• [Task prompt]: Return each line of the material verbatim.

• [Record set]:
┌──
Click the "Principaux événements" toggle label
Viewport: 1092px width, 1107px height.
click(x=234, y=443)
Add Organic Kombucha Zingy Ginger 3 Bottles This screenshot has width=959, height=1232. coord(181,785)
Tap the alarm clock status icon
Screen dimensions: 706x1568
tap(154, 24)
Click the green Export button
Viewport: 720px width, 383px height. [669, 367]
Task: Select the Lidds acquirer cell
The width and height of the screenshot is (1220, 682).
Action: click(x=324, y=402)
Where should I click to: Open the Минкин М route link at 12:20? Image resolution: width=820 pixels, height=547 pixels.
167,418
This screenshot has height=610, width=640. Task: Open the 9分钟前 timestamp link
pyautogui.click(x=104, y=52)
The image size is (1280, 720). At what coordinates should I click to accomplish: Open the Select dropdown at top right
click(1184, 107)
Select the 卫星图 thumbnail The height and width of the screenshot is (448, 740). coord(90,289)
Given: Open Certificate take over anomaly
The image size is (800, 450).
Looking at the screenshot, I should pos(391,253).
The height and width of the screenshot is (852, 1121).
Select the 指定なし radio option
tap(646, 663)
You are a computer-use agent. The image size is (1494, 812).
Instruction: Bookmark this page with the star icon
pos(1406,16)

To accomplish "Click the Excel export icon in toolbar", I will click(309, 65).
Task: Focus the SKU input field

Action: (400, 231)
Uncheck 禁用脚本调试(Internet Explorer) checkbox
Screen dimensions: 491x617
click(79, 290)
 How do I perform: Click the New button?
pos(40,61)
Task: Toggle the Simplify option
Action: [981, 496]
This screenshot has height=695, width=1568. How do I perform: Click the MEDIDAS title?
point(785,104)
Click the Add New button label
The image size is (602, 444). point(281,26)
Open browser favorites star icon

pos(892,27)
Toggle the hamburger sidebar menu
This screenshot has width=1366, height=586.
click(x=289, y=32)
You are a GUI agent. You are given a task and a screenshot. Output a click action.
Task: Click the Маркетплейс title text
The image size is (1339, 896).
└──
• [Reply]:
Click the "Principaux événements" toggle label
Viewport: 1092px width, 1107px height.
click(x=234, y=443)
Add Organic Kombucha Zingy Ginger 3 Bottles This screenshot has width=959, height=1232. coord(181,785)
Tap the alarm clock status icon
Screen dimensions: 706x1568
tap(154, 24)
Click the green Export button
Viewport: 720px width, 383px height. [669, 367]
Task: Select the Lidds acquirer cell
The width and height of the screenshot is (1220, 682).
Action: click(x=324, y=402)
Where should I click to: Open the Минкин М route link at 12:20? Image resolution: width=820 pixels, height=547 pixels.
167,418
This screenshot has height=610, width=640. Task: Open the 9分钟前 timestamp link
pyautogui.click(x=104, y=52)
The image size is (1280, 720). At what coordinates should I click to accomplish: Open the Select dropdown at top right
click(1184, 107)
Select the 卫星图 thumbnail The height and width of the screenshot is (448, 740). coord(90,289)
Given: Open Certificate take over anomaly
The image size is (800, 450).
Looking at the screenshot, I should pos(391,253).
The height and width of the screenshot is (852, 1121).
Select the 指定なし radio option
tap(646, 663)
You are a computer-use agent. The image size is (1494, 812).
Instruction: Bookmark this page with the star icon
pos(1406,16)

To accomplish "Click the Excel export icon in toolbar", I will click(309, 65).
Task: Focus the SKU input field

Action: (400, 231)
Uncheck 禁用脚本调试(Internet Explorer) checkbox
Screen dimensions: 491x617
click(79, 290)
 How do I perform: Click the New button?
pos(40,61)
Task: Toggle the Simplify option
Action: [981, 496]
This screenshot has height=695, width=1568. How do I perform: Click the MEDIDAS title?
point(785,104)
Click the Add New button label
The image size is (602, 444). point(281,26)
Open browser favorites star icon

pos(892,27)
Toggle the hamburger sidebar menu
This screenshot has width=1366, height=586.
click(x=289, y=32)
You are a GUI agent. You are given a task and a screenshot. Output a click action.
Task: Click the Маркетплейс title text
The image size is (1339, 896).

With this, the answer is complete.